Return the lines of the data below in which the string "Play" occurs.

**Excerpted records:**
────────────────────

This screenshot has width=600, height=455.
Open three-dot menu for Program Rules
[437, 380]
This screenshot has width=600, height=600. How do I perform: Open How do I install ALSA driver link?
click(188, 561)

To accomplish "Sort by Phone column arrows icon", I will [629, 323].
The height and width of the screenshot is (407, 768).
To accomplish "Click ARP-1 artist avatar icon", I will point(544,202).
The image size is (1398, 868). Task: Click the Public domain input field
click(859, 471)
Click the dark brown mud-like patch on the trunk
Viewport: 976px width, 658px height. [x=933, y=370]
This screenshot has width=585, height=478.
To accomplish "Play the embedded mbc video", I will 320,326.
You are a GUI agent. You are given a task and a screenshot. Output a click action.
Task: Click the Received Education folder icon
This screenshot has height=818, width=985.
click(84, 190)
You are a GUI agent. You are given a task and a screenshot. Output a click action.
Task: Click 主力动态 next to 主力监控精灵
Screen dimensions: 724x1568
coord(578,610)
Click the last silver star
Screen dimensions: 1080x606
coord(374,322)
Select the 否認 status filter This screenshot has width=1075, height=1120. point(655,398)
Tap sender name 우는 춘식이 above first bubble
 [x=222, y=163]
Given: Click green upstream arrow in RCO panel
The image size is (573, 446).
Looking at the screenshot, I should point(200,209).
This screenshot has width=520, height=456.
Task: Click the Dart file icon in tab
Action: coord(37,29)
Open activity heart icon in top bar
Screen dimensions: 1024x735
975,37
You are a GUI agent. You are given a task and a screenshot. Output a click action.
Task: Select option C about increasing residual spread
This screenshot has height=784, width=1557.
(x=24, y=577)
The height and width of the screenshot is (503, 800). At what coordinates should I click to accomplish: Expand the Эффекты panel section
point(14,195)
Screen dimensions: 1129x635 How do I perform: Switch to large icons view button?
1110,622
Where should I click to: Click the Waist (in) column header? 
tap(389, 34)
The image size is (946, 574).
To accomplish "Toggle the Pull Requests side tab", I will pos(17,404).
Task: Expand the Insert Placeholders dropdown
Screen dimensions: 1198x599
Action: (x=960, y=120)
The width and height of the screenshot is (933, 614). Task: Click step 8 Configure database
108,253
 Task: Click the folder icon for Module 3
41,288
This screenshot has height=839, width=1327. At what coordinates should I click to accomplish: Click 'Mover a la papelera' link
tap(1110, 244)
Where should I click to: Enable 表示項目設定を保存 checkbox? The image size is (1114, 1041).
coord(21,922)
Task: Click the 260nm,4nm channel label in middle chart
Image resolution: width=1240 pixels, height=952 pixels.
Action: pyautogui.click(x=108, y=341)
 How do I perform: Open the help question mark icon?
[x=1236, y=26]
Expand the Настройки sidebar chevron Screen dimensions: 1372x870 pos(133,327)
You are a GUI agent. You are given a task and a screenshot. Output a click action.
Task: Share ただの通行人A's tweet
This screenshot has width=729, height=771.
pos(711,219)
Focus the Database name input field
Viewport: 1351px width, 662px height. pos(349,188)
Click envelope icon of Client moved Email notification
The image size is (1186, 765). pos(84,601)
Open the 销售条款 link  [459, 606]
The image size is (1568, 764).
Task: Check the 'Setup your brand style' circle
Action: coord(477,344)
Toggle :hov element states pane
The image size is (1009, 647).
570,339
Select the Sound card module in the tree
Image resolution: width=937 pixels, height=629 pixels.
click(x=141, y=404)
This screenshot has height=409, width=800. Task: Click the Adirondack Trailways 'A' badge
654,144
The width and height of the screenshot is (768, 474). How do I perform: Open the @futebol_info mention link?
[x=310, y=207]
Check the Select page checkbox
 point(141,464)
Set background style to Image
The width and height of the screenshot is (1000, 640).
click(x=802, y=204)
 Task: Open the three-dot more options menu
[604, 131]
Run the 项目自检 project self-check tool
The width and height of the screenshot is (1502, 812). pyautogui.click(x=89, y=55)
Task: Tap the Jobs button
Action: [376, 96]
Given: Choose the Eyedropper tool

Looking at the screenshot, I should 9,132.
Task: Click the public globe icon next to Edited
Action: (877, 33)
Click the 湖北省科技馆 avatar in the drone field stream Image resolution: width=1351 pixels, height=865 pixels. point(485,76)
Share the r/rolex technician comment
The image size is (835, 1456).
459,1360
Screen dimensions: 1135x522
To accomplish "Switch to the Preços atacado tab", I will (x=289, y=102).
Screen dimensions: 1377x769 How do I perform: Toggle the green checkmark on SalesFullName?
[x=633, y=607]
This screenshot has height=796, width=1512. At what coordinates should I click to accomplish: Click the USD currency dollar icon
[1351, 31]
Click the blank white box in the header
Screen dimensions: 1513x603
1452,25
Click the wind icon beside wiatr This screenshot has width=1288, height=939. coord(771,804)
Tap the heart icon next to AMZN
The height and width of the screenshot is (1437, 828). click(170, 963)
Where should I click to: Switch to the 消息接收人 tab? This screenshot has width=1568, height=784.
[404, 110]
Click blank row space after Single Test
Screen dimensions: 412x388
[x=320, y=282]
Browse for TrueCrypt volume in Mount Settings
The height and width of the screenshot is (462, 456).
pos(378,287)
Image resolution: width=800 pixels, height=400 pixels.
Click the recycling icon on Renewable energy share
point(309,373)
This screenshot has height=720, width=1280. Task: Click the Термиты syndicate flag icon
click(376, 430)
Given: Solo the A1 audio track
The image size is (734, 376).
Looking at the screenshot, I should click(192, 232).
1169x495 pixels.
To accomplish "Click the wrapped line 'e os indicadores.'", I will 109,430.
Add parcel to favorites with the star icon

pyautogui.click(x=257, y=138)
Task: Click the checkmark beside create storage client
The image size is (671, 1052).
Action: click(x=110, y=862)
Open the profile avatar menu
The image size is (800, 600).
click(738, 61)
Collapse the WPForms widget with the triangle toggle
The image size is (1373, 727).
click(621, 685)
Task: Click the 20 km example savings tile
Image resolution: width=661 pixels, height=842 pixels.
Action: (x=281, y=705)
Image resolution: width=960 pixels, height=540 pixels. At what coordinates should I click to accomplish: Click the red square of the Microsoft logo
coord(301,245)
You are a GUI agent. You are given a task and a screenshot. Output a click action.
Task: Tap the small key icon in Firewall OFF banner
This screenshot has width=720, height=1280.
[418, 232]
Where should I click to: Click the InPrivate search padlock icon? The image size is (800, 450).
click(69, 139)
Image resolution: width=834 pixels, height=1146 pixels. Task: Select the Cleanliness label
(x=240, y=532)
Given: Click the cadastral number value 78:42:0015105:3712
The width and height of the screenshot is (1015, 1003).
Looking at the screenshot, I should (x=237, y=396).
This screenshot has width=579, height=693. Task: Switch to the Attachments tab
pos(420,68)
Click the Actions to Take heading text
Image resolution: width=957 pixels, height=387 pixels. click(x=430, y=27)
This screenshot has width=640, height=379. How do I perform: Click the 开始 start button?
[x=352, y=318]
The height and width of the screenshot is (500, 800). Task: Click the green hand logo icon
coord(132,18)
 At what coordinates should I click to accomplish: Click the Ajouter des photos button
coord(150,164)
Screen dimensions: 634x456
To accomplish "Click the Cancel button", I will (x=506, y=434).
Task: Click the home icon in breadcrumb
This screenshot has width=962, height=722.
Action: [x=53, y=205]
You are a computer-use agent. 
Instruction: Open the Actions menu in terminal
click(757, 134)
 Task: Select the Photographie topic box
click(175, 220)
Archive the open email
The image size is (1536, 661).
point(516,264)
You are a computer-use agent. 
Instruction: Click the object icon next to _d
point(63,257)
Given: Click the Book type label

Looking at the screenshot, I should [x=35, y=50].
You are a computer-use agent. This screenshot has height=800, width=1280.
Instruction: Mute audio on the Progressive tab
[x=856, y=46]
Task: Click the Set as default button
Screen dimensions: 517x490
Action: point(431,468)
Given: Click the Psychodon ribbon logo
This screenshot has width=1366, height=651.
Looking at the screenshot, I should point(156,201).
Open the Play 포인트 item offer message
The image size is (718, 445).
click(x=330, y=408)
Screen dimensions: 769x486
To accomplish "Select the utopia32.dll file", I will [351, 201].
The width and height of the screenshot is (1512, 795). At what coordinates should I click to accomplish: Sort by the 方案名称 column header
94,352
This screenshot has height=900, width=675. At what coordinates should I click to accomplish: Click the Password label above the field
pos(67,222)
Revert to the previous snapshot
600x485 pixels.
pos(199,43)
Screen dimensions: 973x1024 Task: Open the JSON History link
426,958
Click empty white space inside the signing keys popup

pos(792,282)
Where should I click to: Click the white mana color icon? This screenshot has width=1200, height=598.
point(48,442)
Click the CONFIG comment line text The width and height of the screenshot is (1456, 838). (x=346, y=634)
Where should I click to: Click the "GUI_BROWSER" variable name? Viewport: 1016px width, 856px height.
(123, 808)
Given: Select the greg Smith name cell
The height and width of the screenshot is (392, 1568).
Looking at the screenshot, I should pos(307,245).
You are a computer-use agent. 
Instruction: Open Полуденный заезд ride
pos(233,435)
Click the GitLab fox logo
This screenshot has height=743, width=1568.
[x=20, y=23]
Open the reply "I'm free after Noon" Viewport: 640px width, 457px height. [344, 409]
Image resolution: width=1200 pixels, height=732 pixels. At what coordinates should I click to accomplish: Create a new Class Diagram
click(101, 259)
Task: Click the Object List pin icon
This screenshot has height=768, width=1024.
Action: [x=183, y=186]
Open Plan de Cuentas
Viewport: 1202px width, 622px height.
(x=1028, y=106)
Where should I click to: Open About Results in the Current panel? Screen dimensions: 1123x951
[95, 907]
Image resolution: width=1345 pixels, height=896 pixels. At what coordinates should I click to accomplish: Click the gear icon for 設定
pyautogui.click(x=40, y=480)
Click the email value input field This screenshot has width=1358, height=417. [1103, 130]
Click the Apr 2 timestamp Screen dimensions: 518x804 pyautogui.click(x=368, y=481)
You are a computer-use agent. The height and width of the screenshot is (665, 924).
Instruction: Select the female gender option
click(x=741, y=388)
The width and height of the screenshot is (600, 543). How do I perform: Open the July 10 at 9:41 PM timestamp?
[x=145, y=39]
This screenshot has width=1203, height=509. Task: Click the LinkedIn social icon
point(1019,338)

────────────────────

**Solution to this exercise:**
To accomplish "Play the embedded mbc video", I will 320,326.
Open the Play 포인트 item offer message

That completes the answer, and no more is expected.